- _Data records_:

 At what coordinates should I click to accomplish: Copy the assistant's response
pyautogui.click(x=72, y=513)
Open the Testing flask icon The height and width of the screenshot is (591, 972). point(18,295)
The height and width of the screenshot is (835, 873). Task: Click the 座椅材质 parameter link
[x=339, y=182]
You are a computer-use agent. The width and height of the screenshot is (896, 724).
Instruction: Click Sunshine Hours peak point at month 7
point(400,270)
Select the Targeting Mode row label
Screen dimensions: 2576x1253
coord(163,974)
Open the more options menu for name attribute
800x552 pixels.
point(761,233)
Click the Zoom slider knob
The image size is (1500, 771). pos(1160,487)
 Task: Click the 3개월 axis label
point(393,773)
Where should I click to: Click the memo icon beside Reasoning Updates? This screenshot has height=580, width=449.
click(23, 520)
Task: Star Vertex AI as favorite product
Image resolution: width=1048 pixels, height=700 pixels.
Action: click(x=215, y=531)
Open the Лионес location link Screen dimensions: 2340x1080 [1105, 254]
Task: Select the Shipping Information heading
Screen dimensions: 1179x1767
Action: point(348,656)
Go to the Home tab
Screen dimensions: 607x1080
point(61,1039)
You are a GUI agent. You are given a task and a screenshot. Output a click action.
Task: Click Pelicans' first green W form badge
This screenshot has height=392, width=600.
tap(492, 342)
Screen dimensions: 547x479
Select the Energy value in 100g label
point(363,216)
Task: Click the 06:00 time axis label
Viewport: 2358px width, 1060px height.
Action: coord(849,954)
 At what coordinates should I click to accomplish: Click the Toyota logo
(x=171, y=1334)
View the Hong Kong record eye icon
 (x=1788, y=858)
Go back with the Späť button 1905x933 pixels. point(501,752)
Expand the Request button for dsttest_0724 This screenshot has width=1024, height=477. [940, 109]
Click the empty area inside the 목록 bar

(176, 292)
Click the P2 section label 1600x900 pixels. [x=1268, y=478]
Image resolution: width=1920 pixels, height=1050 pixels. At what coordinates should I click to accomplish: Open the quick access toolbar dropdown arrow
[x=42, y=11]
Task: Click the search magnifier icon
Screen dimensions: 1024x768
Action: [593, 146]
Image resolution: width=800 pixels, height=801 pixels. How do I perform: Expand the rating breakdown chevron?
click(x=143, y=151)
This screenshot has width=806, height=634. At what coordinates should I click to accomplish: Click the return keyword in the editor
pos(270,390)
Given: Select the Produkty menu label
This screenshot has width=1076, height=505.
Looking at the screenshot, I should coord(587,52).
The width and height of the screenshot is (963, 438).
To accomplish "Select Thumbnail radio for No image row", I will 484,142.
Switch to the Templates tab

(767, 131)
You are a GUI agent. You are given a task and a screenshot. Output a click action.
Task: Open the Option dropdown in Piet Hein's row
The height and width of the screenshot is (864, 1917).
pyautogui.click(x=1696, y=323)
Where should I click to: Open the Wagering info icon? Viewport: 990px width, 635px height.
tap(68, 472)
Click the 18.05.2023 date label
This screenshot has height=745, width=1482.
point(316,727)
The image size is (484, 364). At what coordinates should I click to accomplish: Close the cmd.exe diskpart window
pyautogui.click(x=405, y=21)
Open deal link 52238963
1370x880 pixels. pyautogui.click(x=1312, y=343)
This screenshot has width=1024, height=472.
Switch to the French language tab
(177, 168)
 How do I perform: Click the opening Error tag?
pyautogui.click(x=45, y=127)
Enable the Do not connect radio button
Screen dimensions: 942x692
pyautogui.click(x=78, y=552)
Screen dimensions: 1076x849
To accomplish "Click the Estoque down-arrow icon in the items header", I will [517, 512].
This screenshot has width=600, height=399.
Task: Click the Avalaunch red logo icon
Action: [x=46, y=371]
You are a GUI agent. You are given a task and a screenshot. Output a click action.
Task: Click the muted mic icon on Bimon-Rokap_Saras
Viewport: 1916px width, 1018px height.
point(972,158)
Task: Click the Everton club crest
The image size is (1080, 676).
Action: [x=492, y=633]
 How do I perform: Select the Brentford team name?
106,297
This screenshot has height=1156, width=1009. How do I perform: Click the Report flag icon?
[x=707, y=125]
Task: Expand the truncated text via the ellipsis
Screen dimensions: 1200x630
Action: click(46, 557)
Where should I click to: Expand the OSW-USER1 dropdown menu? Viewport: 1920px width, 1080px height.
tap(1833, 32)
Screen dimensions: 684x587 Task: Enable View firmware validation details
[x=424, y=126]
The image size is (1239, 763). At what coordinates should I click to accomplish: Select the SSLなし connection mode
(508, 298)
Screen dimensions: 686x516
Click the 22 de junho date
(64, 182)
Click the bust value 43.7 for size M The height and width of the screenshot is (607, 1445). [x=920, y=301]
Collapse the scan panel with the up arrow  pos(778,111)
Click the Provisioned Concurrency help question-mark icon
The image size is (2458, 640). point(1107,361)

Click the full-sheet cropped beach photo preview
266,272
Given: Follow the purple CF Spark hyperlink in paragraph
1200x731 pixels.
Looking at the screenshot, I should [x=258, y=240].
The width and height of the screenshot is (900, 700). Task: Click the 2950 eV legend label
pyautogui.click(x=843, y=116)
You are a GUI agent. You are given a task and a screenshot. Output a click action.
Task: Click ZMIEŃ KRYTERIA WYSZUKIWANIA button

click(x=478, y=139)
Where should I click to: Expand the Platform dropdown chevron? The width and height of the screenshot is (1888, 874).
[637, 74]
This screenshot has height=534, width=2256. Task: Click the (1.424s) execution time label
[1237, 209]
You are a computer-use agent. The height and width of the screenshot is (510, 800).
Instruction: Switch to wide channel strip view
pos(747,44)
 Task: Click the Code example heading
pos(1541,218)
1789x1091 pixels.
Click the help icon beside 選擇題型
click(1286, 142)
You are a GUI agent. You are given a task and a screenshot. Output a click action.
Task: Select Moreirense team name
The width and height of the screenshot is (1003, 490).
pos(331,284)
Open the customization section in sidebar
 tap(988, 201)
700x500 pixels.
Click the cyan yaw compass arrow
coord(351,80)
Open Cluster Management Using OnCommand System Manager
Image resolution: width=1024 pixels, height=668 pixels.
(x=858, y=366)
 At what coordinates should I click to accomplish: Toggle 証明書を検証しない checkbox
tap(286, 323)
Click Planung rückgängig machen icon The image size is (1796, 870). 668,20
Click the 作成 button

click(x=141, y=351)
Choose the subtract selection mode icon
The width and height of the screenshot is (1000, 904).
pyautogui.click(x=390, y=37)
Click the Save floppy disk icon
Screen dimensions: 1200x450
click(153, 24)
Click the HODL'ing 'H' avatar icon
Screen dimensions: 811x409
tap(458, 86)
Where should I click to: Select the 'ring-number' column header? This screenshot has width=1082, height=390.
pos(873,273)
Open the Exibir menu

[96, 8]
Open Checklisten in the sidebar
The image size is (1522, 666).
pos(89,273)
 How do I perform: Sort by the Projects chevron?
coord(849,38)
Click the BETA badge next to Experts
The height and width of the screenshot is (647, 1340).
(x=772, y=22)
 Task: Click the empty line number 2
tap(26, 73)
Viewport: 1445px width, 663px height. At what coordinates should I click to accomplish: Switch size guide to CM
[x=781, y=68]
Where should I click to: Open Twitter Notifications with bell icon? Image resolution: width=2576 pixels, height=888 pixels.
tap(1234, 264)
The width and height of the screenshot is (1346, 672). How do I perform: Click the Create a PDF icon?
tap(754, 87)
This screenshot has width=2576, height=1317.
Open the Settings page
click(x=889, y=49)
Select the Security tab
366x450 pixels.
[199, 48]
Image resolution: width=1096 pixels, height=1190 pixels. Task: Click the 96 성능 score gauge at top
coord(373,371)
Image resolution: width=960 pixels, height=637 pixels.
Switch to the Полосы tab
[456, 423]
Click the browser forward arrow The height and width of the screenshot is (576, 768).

- _Problem description_: Across the records, count the lines holding the string "computer". Give the number and stop.

- _Response area_: 2